**WHAT THE TASK REQUIRES**: Reproduce the items below with every instance of "screenshot" swapped for "capture", leaving everything else unchanged.

═══ INPUT MATERIAL

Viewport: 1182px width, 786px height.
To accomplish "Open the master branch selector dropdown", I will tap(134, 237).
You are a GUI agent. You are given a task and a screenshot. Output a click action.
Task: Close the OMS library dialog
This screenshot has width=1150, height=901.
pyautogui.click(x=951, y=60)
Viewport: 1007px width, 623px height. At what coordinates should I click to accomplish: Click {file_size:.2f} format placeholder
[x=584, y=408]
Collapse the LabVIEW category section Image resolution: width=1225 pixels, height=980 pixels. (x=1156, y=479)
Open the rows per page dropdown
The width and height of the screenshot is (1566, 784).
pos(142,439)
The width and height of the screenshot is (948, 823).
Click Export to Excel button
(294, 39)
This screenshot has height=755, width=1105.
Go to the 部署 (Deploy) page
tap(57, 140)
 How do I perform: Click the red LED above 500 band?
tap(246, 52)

══════

**WRITTEN SOLUTION**:
Viewport: 1182px width, 786px height.
To accomplish "Open the master branch selector dropdown", I will tap(134, 237).
You are a GUI agent. You are given a task and a capture. Output a click action.
Task: Close the OMS library dialog
This capture has width=1150, height=901.
pyautogui.click(x=951, y=60)
Viewport: 1007px width, 623px height. At what coordinates should I click to accomplish: Click {file_size:.2f} format placeholder
[x=584, y=408]
Collapse the LabVIEW category section Image resolution: width=1225 pixels, height=980 pixels. (x=1156, y=479)
Open the rows per page dropdown
The width and height of the capture is (1566, 784).
pos(142,439)
The width and height of the capture is (948, 823).
Click Export to Excel button
(294, 39)
This capture has height=755, width=1105.
Go to the 部署 (Deploy) page
tap(57, 140)
 How do I perform: Click the red LED above 500 band?
tap(246, 52)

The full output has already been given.